Source records

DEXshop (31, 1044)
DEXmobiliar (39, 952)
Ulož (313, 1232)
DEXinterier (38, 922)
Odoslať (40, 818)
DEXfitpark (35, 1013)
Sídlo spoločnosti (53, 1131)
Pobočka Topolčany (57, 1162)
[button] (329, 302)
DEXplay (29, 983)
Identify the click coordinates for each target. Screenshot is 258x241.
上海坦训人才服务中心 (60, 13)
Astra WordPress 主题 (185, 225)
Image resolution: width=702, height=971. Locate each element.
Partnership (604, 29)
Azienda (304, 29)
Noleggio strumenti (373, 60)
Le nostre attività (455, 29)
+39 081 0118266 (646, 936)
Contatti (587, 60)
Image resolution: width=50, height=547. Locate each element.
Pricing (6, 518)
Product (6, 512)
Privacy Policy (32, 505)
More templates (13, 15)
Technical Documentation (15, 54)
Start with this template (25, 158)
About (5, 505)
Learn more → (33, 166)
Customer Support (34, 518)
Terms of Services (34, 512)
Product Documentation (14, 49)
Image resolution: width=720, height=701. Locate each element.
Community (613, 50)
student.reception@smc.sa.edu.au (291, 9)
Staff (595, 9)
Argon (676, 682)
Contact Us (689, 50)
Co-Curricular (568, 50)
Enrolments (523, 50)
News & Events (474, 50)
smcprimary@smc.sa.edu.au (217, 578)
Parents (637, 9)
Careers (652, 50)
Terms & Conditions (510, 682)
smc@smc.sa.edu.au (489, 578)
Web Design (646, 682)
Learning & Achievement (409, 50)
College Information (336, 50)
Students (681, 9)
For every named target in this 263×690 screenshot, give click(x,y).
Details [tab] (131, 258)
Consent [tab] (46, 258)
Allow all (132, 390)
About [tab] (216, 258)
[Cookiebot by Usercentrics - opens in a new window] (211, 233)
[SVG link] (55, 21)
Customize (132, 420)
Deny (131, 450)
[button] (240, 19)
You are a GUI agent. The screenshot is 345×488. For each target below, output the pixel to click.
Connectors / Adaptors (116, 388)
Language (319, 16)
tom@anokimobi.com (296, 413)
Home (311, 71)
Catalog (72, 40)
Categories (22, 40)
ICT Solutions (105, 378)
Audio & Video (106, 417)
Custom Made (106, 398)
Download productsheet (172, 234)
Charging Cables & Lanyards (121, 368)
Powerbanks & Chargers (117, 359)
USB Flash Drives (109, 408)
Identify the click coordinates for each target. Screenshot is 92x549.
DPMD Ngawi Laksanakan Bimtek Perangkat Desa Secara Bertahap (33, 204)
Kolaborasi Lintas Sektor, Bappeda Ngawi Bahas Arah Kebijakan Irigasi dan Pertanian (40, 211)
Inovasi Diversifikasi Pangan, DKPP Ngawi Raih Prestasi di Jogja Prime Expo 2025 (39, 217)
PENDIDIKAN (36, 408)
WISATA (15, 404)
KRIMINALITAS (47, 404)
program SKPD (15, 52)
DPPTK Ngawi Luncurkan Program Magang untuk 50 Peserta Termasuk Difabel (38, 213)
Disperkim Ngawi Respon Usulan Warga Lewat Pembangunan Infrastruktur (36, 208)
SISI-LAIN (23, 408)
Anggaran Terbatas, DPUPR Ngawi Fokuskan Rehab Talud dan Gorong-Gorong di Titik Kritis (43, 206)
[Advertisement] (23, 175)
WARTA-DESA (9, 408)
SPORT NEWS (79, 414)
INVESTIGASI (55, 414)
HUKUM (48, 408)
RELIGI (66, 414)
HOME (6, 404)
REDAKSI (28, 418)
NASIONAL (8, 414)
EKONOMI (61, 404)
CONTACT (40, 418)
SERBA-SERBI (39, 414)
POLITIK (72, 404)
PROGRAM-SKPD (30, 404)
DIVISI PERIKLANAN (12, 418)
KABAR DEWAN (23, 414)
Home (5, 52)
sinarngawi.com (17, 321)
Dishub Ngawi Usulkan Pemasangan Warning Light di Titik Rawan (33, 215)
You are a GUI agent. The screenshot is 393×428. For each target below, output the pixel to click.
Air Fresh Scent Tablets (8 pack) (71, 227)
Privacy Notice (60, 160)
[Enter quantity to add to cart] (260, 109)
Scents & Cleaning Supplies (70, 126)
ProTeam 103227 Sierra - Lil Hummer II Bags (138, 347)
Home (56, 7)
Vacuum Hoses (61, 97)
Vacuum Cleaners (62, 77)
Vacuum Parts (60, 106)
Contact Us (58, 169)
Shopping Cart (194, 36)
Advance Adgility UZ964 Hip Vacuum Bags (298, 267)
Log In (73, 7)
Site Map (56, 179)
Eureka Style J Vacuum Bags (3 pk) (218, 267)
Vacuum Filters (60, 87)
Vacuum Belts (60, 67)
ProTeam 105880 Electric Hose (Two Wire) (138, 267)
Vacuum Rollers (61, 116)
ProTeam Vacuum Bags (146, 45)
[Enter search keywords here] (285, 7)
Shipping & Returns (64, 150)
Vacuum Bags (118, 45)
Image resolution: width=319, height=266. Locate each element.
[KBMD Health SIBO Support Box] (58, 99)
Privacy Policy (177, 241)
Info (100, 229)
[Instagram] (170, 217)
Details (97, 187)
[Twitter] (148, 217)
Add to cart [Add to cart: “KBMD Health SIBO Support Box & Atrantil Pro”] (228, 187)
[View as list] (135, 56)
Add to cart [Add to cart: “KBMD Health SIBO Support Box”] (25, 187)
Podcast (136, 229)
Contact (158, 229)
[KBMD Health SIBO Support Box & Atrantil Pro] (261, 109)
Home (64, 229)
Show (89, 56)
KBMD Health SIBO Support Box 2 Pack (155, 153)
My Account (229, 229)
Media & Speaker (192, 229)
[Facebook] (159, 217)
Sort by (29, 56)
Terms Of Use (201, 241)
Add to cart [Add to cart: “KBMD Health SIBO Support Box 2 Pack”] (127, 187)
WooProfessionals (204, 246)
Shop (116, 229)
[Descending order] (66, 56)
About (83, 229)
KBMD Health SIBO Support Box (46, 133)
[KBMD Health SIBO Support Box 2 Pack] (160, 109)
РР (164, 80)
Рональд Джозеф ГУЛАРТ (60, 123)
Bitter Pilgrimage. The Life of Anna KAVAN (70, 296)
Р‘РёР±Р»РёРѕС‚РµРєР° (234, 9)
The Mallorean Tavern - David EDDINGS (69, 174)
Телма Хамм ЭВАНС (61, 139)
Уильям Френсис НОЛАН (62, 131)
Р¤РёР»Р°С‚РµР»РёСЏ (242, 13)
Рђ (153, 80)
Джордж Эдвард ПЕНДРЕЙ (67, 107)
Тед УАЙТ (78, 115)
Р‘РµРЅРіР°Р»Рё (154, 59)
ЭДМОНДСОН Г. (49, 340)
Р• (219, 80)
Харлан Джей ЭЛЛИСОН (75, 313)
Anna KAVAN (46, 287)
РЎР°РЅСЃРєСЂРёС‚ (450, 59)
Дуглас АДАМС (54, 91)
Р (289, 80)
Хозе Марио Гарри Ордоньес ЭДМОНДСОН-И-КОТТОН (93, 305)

## Short exercise
Rewrite all of the material above, changing "Web Design" to "Website Design" wherever it occurs and leaving everything else as it is.

## Task result
DEXshop (31, 1044)
DEXmobiliar (39, 952)
Ulož (313, 1232)
DEXinterier (38, 922)
Odoslať (40, 818)
DEXfitpark (35, 1013)
Sídlo spoločnosti (53, 1131)
Pobočka Topolčany (57, 1162)
[button] (329, 302)
DEXplay (29, 983)
Identify the click coordinates for each target. Screenshot is 258x241.
上海坦训人才服务中心 (60, 13)
Astra WordPress 主题 (185, 225)
Image resolution: width=702, height=971. Locate each element.
Partnership (604, 29)
Azienda (304, 29)
Noleggio strumenti (373, 60)
Le nostre attività (455, 29)
+39 081 0118266 (646, 936)
Contatti (587, 60)
Image resolution: width=50, height=547. Locate each element.
Pricing (6, 518)
Product (6, 512)
Privacy Policy (32, 505)
More templates (13, 15)
Technical Documentation (15, 54)
Start with this template (25, 158)
About (5, 505)
Learn more → (33, 166)
Customer Support (34, 518)
Terms of Services (34, 512)
Product Documentation (14, 49)
Image resolution: width=720, height=701. Locate each element.
Community (613, 50)
student.reception@smc.sa.edu.au (291, 9)
Staff (595, 9)
Argon (676, 682)
Contact Us (689, 50)
Co-Curricular (568, 50)
Enrolments (523, 50)
News & Events (474, 50)
smcprimary@smc.sa.edu.au (217, 578)
Parents (637, 9)
Careers (652, 50)
Terms & Conditions (510, 682)
smc@smc.sa.edu.au (489, 578)
Website Design (646, 682)
Learning & Achievement (409, 50)
College Information (336, 50)
Students (681, 9)
For every named target in this 263×690 screenshot, give click(x,y).
Details [tab] (131, 258)
Consent [tab] (46, 258)
Allow all (132, 390)
About [tab] (216, 258)
[Cookiebot by Usercentrics - opens in a new window] (211, 233)
[SVG link] (55, 21)
Customize (132, 420)
Deny (131, 450)
[button] (240, 19)
You are a GUI agent. The screenshot is 345×488. For each target below, output the pixel to click.
Connectors / Adaptors (116, 388)
Language (319, 16)
tom@anokimobi.com (296, 413)
Home (311, 71)
Catalog (72, 40)
Categories (22, 40)
ICT Solutions (105, 378)
Audio & Video (106, 417)
Custom Made (106, 398)
Download productsheet (172, 234)
Charging Cables & Lanyards (121, 368)
Powerbanks & Chargers (117, 359)
USB Flash Drives (109, 408)
Identify the click coordinates for each target. Screenshot is 92x549.
DPMD Ngawi Laksanakan Bimtek Perangkat Desa Secara Bertahap (33, 204)
Kolaborasi Lintas Sektor, Bappeda Ngawi Bahas Arah Kebijakan Irigasi dan Pertanian (40, 211)
Inovasi Diversifikasi Pangan, DKPP Ngawi Raih Prestasi di Jogja Prime Expo 2025 (39, 217)
PENDIDIKAN (36, 408)
WISATA (15, 404)
KRIMINALITAS (47, 404)
program SKPD (15, 52)
DPPTK Ngawi Luncurkan Program Magang untuk 50 Peserta Termasuk Difabel (38, 213)
Disperkim Ngawi Respon Usulan Warga Lewat Pembangunan Infrastruktur (36, 208)
SISI-LAIN (23, 408)
Anggaran Terbatas, DPUPR Ngawi Fokuskan Rehab Talud dan Gorong-Gorong di Titik Kritis (43, 206)
[Advertisement] (23, 175)
WARTA-DESA (9, 408)
SPORT NEWS (79, 414)
INVESTIGASI (55, 414)
HUKUM (48, 408)
RELIGI (66, 414)
HOME (6, 404)
REDAKSI (28, 418)
NASIONAL (8, 414)
EKONOMI (61, 404)
CONTACT (40, 418)
SERBA-SERBI (39, 414)
POLITIK (72, 404)
PROGRAM-SKPD (30, 404)
DIVISI PERIKLANAN (12, 418)
KABAR DEWAN (23, 414)
Home (5, 52)
sinarngawi.com (17, 321)
Dishub Ngawi Usulkan Pemasangan Warning Light di Titik Rawan (33, 215)
You are a GUI agent. The screenshot is 393×428. For each target below, output the pixel to click.
Air Fresh Scent Tablets (8 pack) (71, 227)
Privacy Notice (60, 160)
[Enter quantity to add to cart] (260, 109)
Scents & Cleaning Supplies (70, 126)
ProTeam 103227 Sierra - Lil Hummer II Bags (138, 347)
Home (56, 7)
Vacuum Hoses (61, 97)
Vacuum Cleaners (62, 77)
Vacuum Parts (60, 106)
Contact Us (58, 169)
Shopping Cart (194, 36)
Advance Adgility UZ964 Hip Vacuum Bags (298, 267)
Log In (73, 7)
Site Map (56, 179)
Eureka Style J Vacuum Bags (3 pk) (218, 267)
Vacuum Filters (60, 87)
Vacuum Belts (60, 67)
ProTeam 105880 Electric Hose (Two Wire) (138, 267)
Vacuum Rollers (61, 116)
ProTeam Vacuum Bags (146, 45)
[Enter search keywords here] (285, 7)
Shipping & Returns (64, 150)
Vacuum Bags (118, 45)
Image resolution: width=319, height=266. Locate each element.
[KBMD Health SIBO Support Box] (58, 99)
Privacy Policy (177, 241)
Info (100, 229)
[Instagram] (170, 217)
Details (97, 187)
[Twitter] (148, 217)
Add to cart [Add to cart: “KBMD Health SIBO Support Box & Atrantil Pro”] (228, 187)
[View as list] (135, 56)
Add to cart [Add to cart: “KBMD Health SIBO Support Box”] (25, 187)
Podcast (136, 229)
Contact (158, 229)
[KBMD Health SIBO Support Box & Atrantil Pro] (261, 109)
Home (64, 229)
Show (89, 56)
KBMD Health SIBO Support Box 2 Pack (155, 153)
My Account (229, 229)
Media & Speaker (192, 229)
[Facebook] (159, 217)
Sort by (29, 56)
Terms Of Use (201, 241)
Add to cart [Add to cart: “KBMD Health SIBO Support Box 2 Pack”] (127, 187)
WooProfessionals (204, 246)
Shop (116, 229)
[Descending order] (66, 56)
About (83, 229)
KBMD Health SIBO Support Box (46, 133)
[KBMD Health SIBO Support Box 2 Pack] (160, 109)
РР (164, 80)
Рональд Джозеф ГУЛАРТ (60, 123)
Bitter Pilgrimage. The Life of Anna KAVAN (70, 296)
Р‘РёР±Р»РёРѕС‚РµРєР° (234, 9)
The Mallorean Tavern - David EDDINGS (69, 174)
Телма Хамм ЭВАНС (61, 139)
Уильям Френсис НОЛАН (62, 131)
Р¤РёР»Р°С‚РµР»РёСЏ (242, 13)
Рђ (153, 80)
Джордж Эдвард ПЕНДРЕЙ (67, 107)
Тед УАЙТ (78, 115)
Р‘РµРЅРіР°Р»Рё (154, 59)
ЭДМОНДСОН Г. (49, 340)
Р• (219, 80)
Харлан Джей ЭЛЛИСОН (75, 313)
Anna KAVAN (46, 287)
РЎР°РЅСЃРєСЂРёС‚ (450, 59)
Дуглас АДАМС (54, 91)
Р (289, 80)
Хозе Марио Гарри Ордоньес ЭДМОНДСОН-И-КОТТОН (93, 305)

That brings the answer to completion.